------ Available records ------

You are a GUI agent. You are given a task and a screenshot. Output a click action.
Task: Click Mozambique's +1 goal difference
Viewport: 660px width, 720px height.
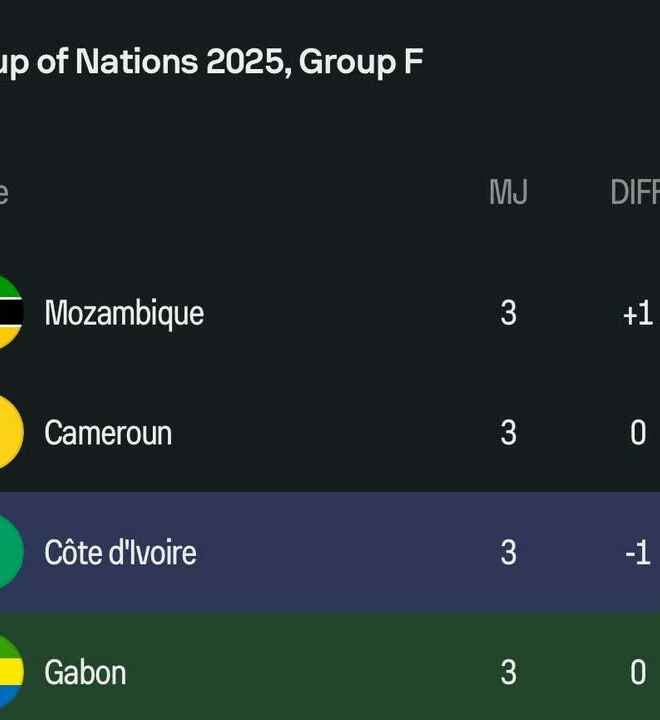tap(637, 313)
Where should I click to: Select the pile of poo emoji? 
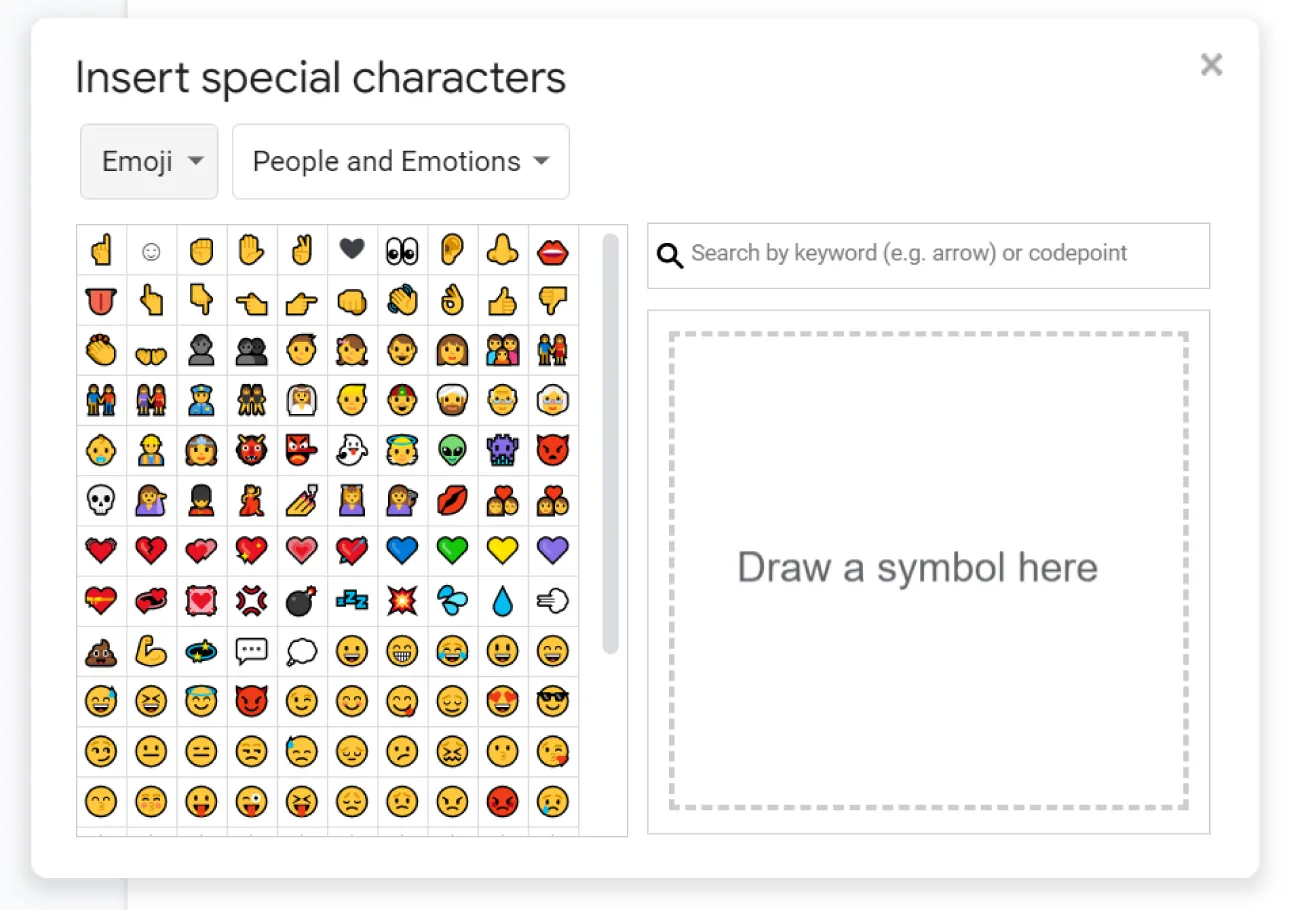(x=101, y=651)
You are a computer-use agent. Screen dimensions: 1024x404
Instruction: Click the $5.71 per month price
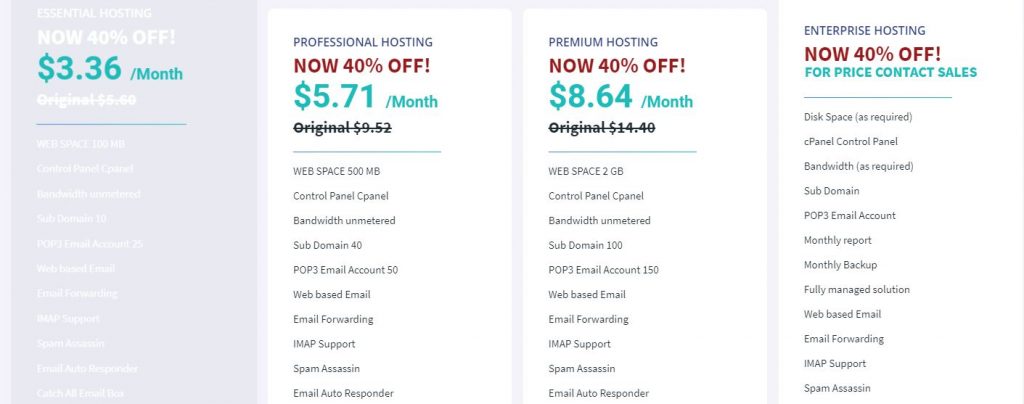tap(365, 97)
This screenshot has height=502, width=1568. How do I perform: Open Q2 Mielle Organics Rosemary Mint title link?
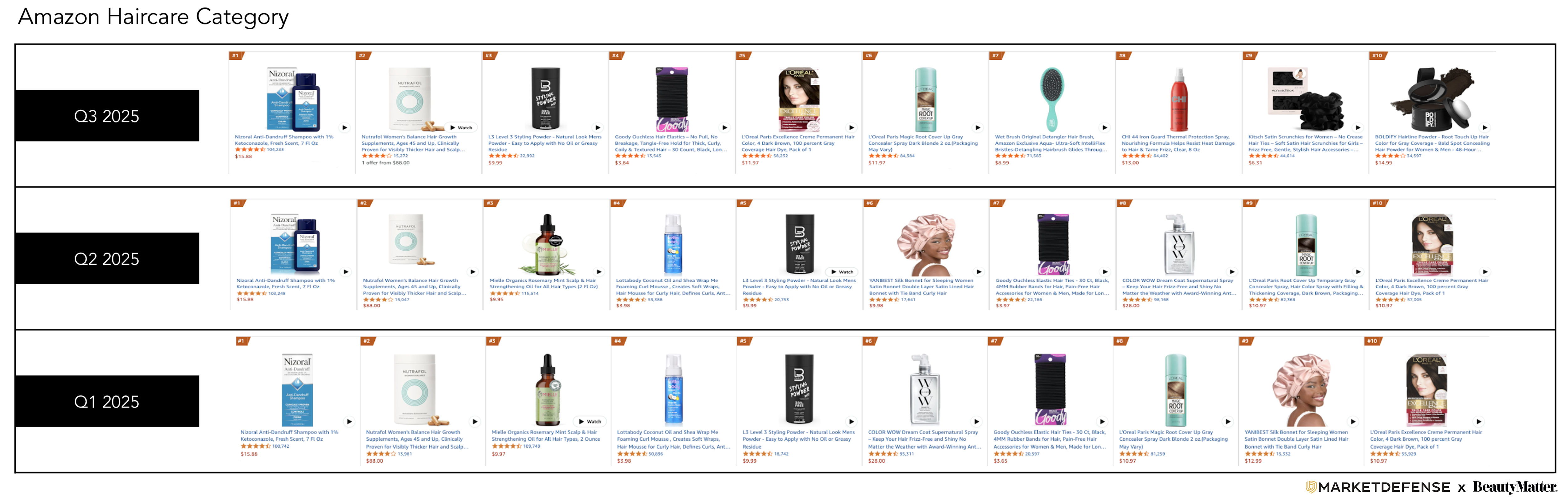point(543,283)
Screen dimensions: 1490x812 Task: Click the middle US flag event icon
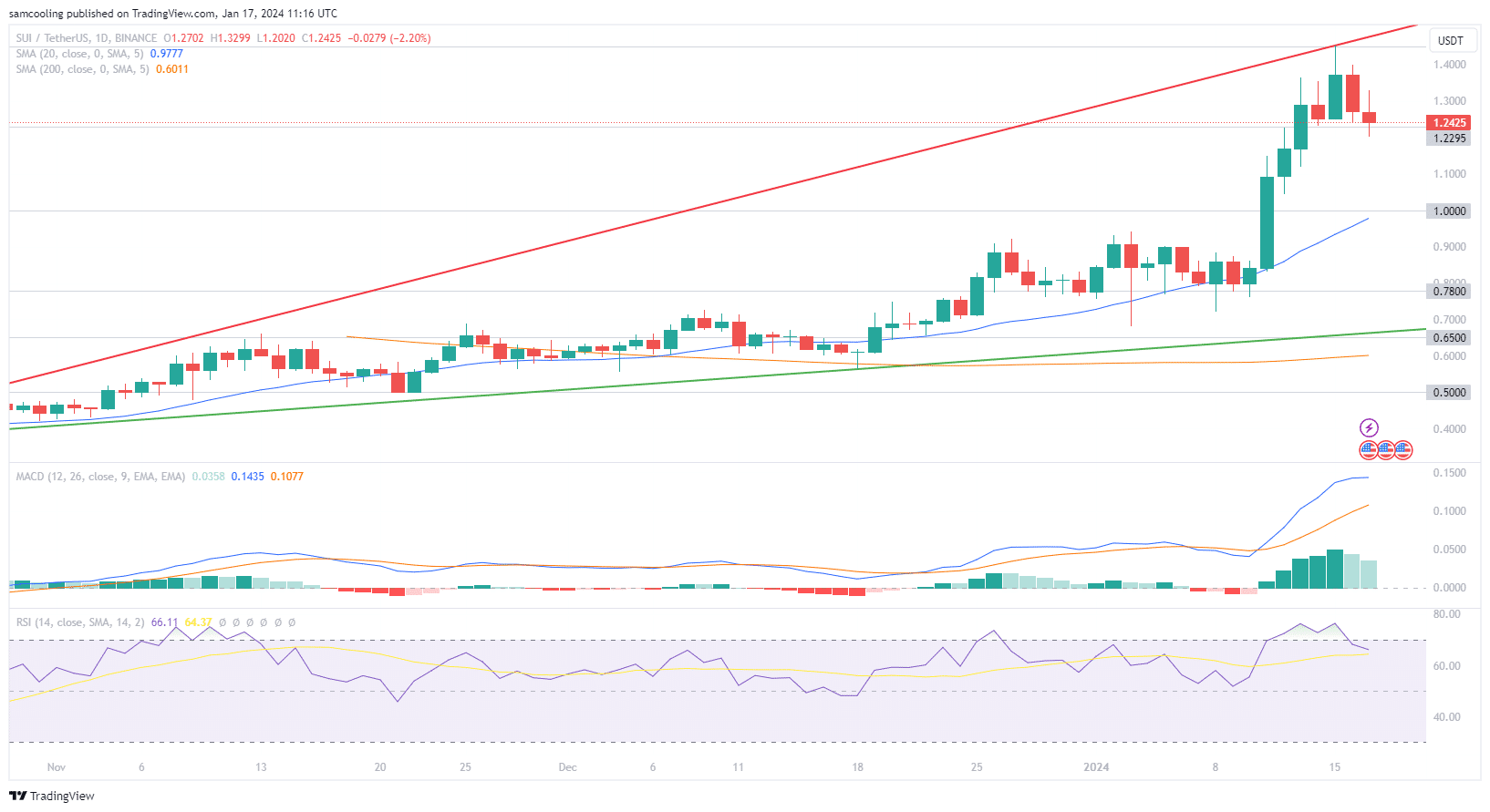tap(1386, 449)
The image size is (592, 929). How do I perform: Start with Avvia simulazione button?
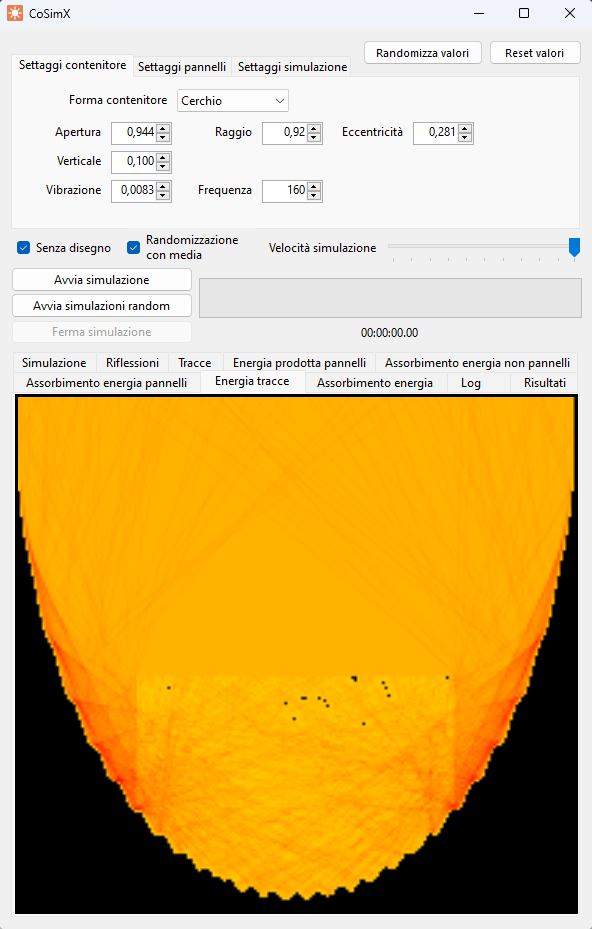pyautogui.click(x=101, y=280)
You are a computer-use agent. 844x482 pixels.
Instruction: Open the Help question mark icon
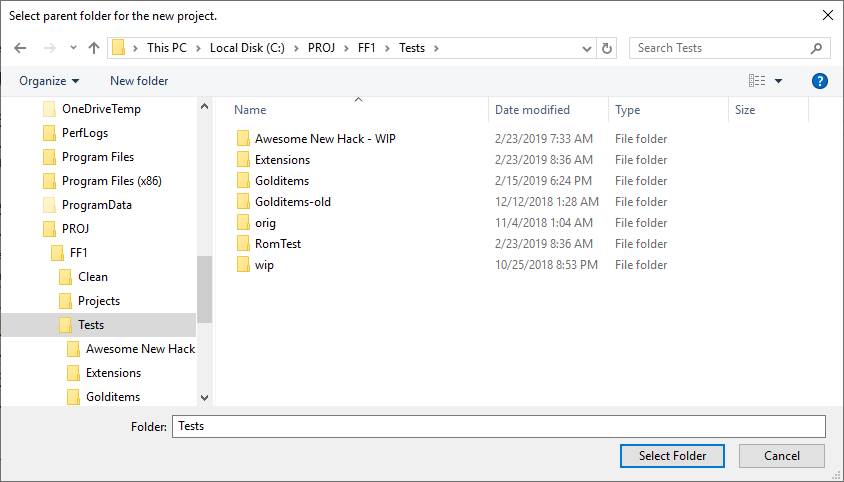click(x=819, y=81)

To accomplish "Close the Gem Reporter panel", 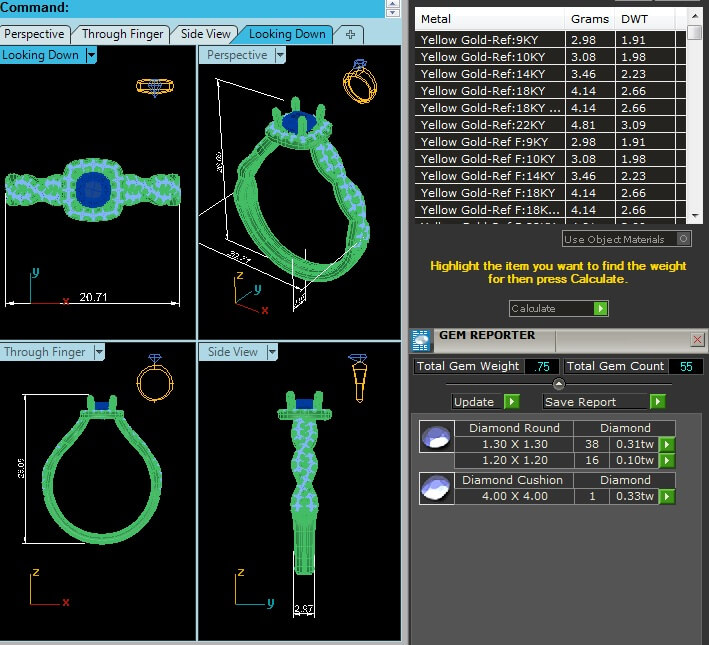I will pyautogui.click(x=696, y=340).
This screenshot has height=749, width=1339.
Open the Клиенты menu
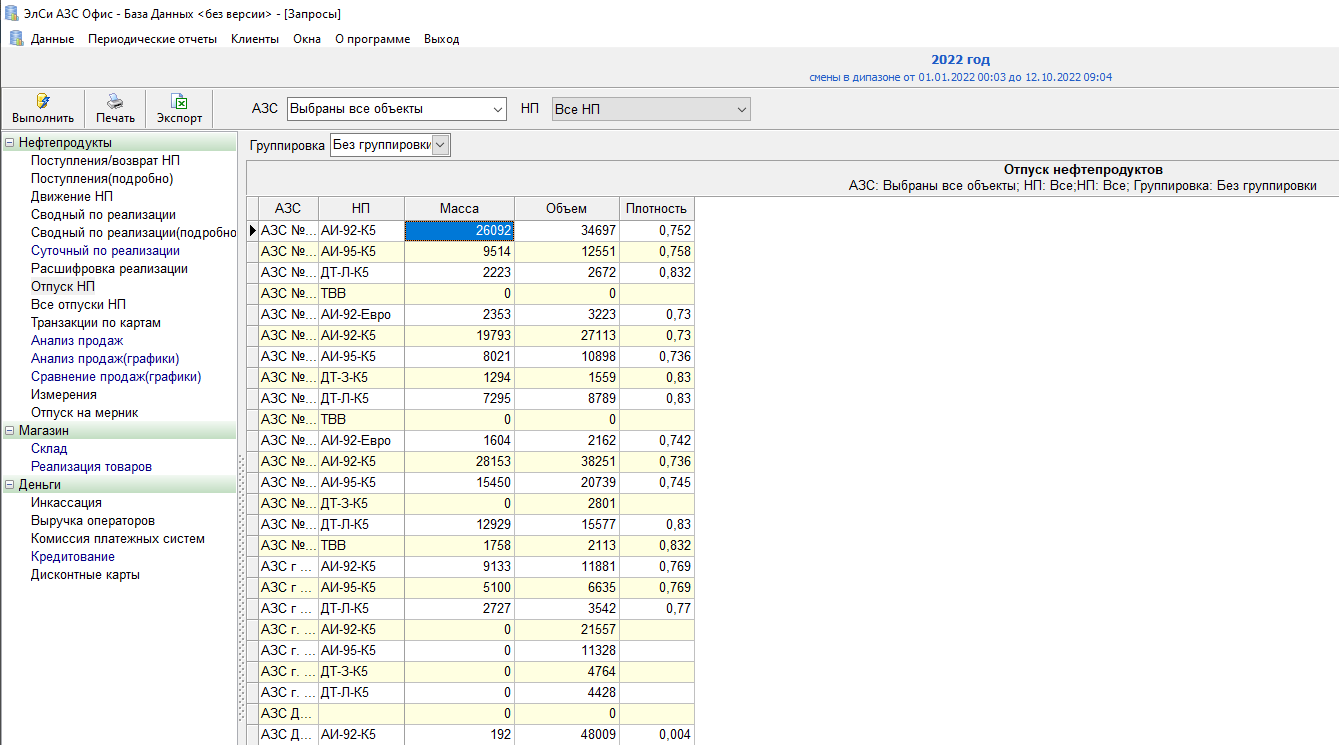pos(255,39)
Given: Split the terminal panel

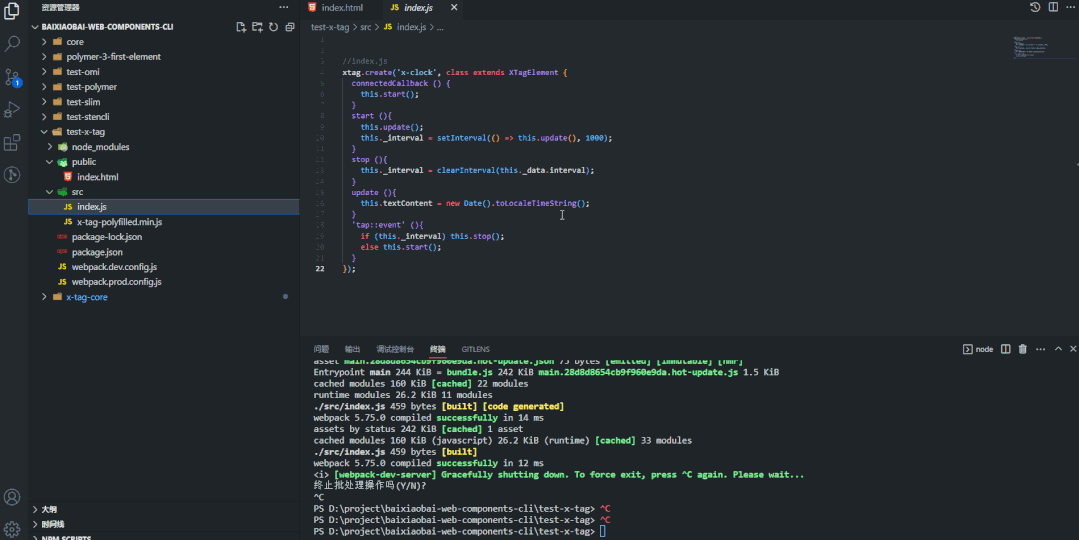Looking at the screenshot, I should 1006,349.
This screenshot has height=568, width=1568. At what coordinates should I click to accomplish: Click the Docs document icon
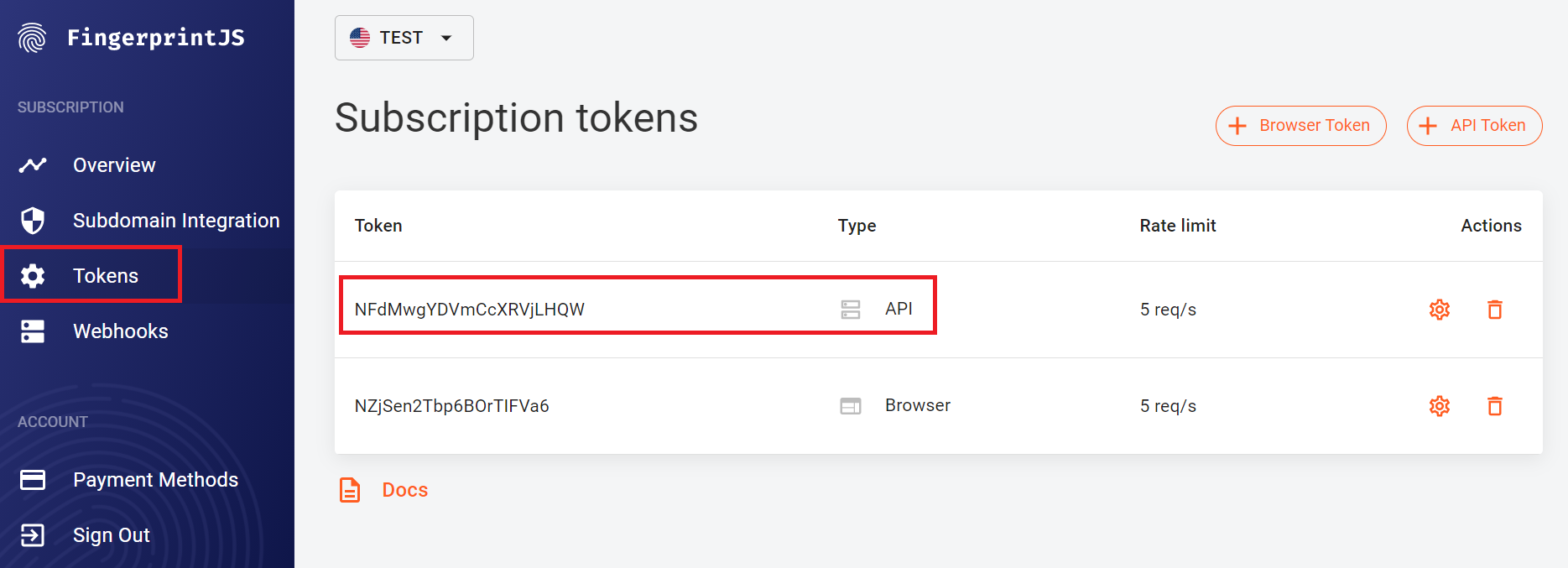point(350,490)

------

◆ Task brief:
Could you give again precisely the lines from the one containing "Open the Клиенты menu" through the final line of the material above, both included, and no others, dropping the pictures?

◆ Answer to this exercise:
Open the Клиенты menu
pos(255,39)
Given: Split the terminal panel

Looking at the screenshot, I should 1006,349.
This screenshot has height=568, width=1568. At what coordinates should I click to accomplish: Click the Docs document icon
point(350,490)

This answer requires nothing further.